[Saved entries]
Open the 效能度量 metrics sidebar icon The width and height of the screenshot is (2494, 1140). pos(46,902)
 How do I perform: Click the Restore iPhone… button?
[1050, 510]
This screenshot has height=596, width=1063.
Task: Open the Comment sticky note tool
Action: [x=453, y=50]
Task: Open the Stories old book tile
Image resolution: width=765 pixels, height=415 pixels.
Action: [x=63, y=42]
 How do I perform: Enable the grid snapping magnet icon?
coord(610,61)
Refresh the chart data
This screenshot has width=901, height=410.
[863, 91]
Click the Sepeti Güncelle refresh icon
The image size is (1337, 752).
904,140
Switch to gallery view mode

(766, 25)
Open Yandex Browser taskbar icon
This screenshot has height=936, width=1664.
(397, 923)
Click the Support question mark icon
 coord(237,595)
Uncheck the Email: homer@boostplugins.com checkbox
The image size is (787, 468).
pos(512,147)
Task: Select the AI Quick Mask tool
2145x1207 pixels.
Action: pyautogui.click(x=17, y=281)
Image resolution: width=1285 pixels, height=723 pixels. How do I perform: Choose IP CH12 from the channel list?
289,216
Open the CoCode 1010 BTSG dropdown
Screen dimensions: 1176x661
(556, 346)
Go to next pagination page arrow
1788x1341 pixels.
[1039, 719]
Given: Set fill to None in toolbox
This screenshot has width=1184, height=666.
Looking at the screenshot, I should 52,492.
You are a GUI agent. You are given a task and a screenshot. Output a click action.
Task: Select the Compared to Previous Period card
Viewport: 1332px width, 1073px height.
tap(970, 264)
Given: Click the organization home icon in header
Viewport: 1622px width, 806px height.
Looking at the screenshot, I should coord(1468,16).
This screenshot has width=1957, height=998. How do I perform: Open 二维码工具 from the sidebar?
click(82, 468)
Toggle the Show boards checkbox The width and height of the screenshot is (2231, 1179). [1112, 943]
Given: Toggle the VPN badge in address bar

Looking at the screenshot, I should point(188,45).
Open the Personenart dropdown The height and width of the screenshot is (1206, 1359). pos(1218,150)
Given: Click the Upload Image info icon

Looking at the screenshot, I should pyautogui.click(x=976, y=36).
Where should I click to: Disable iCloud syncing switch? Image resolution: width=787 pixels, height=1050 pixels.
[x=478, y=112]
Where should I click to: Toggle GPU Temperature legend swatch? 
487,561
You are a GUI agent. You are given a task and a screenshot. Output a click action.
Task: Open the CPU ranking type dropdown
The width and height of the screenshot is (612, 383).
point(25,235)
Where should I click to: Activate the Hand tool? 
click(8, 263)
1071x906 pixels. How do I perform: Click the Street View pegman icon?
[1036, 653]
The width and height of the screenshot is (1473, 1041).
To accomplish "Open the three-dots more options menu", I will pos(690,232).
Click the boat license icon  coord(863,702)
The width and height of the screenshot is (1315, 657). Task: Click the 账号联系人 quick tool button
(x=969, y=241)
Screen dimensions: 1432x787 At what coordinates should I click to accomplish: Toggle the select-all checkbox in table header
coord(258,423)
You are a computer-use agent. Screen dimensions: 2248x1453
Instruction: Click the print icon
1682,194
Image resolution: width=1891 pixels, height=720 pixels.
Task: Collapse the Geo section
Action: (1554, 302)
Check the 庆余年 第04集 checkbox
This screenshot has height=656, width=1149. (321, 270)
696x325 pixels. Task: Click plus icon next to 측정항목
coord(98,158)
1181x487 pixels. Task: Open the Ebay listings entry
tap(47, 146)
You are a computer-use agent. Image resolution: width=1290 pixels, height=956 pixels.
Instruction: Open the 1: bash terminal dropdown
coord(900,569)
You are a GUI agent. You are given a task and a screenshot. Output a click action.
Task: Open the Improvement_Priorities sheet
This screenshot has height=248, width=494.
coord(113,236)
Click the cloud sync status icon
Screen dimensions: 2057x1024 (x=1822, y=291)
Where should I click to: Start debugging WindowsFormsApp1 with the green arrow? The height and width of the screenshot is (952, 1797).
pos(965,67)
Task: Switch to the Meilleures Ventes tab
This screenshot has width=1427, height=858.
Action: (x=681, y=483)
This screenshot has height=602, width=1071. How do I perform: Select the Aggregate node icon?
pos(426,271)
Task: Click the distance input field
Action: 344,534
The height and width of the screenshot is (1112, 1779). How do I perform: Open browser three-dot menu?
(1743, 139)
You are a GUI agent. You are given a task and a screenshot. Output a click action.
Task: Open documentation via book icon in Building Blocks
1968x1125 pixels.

WHAT YOU NEED TO DO — Working through the records, find each line containing the word "computer" and copy it.

REPLY TO THE EXERCISE —
You are a computer-use agent. Screen dimensions: 2248x1453
You are a computer-use agent. Image resolution: width=1290 pixels, height=956 pixels.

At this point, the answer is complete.